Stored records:
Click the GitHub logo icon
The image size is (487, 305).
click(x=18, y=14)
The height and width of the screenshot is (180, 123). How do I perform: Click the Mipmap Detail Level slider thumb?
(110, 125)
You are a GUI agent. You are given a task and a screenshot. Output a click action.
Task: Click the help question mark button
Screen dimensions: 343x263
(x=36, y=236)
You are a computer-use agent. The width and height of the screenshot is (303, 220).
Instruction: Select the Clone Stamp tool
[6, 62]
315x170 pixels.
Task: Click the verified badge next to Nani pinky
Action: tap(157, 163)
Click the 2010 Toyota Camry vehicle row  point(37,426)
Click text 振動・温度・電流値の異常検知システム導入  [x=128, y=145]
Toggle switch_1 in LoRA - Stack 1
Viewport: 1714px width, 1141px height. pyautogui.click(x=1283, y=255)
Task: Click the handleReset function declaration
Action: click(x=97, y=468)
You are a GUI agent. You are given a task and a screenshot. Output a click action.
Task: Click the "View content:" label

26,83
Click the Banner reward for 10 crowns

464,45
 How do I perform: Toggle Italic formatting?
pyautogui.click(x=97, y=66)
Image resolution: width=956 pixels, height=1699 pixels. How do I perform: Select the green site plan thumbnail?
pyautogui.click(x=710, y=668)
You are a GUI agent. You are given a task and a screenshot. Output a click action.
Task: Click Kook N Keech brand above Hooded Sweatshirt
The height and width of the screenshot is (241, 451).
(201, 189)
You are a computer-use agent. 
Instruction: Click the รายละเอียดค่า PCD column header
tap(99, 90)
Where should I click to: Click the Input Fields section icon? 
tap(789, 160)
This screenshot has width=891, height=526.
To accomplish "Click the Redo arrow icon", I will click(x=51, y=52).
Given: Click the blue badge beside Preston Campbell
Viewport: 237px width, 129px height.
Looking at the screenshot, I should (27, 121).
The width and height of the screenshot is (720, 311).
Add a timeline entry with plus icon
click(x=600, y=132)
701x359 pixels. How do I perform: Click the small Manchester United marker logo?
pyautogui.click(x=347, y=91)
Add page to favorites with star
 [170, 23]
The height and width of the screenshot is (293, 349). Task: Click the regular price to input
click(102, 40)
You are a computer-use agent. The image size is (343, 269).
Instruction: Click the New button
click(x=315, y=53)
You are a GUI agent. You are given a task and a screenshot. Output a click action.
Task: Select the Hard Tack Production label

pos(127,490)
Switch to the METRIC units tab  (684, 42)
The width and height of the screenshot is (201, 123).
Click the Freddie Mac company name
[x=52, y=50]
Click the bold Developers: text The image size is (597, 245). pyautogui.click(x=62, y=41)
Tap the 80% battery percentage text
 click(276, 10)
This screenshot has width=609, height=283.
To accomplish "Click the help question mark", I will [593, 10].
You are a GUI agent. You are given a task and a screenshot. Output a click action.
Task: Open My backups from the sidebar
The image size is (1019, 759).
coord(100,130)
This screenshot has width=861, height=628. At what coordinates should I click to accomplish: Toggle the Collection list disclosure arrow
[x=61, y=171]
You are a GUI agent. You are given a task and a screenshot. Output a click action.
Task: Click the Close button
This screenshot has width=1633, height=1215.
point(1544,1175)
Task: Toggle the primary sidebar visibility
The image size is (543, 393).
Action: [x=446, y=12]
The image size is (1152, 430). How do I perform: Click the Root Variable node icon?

Directions:
Reproduce all the data word for word.

Answer to the problem:
Click the GitHub logo icon
The image size is (487, 305).
click(x=18, y=14)
The height and width of the screenshot is (180, 123). How do I perform: Click the Mipmap Detail Level slider thumb?
(110, 125)
You are a GUI agent. You are given a task and a screenshot. Output a click action.
Task: Click the help question mark button
Screen dimensions: 343x263
(x=36, y=236)
You are a computer-use agent. The width and height of the screenshot is (303, 220).
Instruction: Select the Clone Stamp tool
[6, 62]
315x170 pixels.
Task: Click the verified badge next to Nani pinky
Action: tap(157, 163)
Click the 2010 Toyota Camry vehicle row  point(37,426)
Click text 振動・温度・電流値の異常検知システム導入  [x=128, y=145]
Toggle switch_1 in LoRA - Stack 1
Viewport: 1714px width, 1141px height. pyautogui.click(x=1283, y=255)
Task: Click the handleReset function declaration
Action: click(x=97, y=468)
You are a GUI agent. You are given a task and a screenshot. Output a click action.
Task: Click the "View content:" label

26,83
Click the Banner reward for 10 crowns

464,45
 How do I perform: Toggle Italic formatting?
pyautogui.click(x=97, y=66)
Image resolution: width=956 pixels, height=1699 pixels. How do I perform: Select the green site plan thumbnail?
pyautogui.click(x=710, y=668)
You are a GUI agent. You are given a task and a screenshot. Output a click action.
Task: Click Kook N Keech brand above Hooded Sweatshirt
The height and width of the screenshot is (241, 451).
(201, 189)
You are a computer-use agent. 
Instruction: Click the รายละเอียดค่า PCD column header
tap(99, 90)
Where should I click to: Click the Input Fields section icon? 
tap(789, 160)
This screenshot has width=891, height=526.
To accomplish "Click the Redo arrow icon", I will click(x=51, y=52).
Given: Click the blue badge beside Preston Campbell
Viewport: 237px width, 129px height.
Looking at the screenshot, I should (27, 121).
The width and height of the screenshot is (720, 311).
Add a timeline entry with plus icon
click(x=600, y=132)
701x359 pixels. How do I perform: Click the small Manchester United marker logo?
pyautogui.click(x=347, y=91)
Add page to favorites with star
 [170, 23]
The height and width of the screenshot is (293, 349). Task: Click the regular price to input
click(102, 40)
You are a computer-use agent. The image size is (343, 269).
Instruction: Click the New button
click(x=315, y=53)
You are a GUI agent. You are given a task and a screenshot. Output a click action.
Task: Select the Hard Tack Production label

pos(127,490)
Switch to the METRIC units tab  (684, 42)
The width and height of the screenshot is (201, 123).
Click the Freddie Mac company name
[x=52, y=50]
Click the bold Developers: text The image size is (597, 245). pyautogui.click(x=62, y=41)
Tap the 80% battery percentage text
 click(276, 10)
This screenshot has width=609, height=283.
To accomplish "Click the help question mark", I will [593, 10].
You are a GUI agent. You are given a task and a screenshot. Output a click action.
Task: Open My backups from the sidebar
The image size is (1019, 759).
coord(100,130)
This screenshot has width=861, height=628. At what coordinates should I click to accomplish: Toggle the Collection list disclosure arrow
[x=61, y=171]
You are a GUI agent. You are given a task and a screenshot. Output a click action.
Task: Click the Close button
This screenshot has width=1633, height=1215.
point(1544,1175)
Task: Toggle the primary sidebar visibility
The image size is (543, 393).
Action: [x=446, y=12]
The image size is (1152, 430). How do I perform: Click the Root Variable node icon?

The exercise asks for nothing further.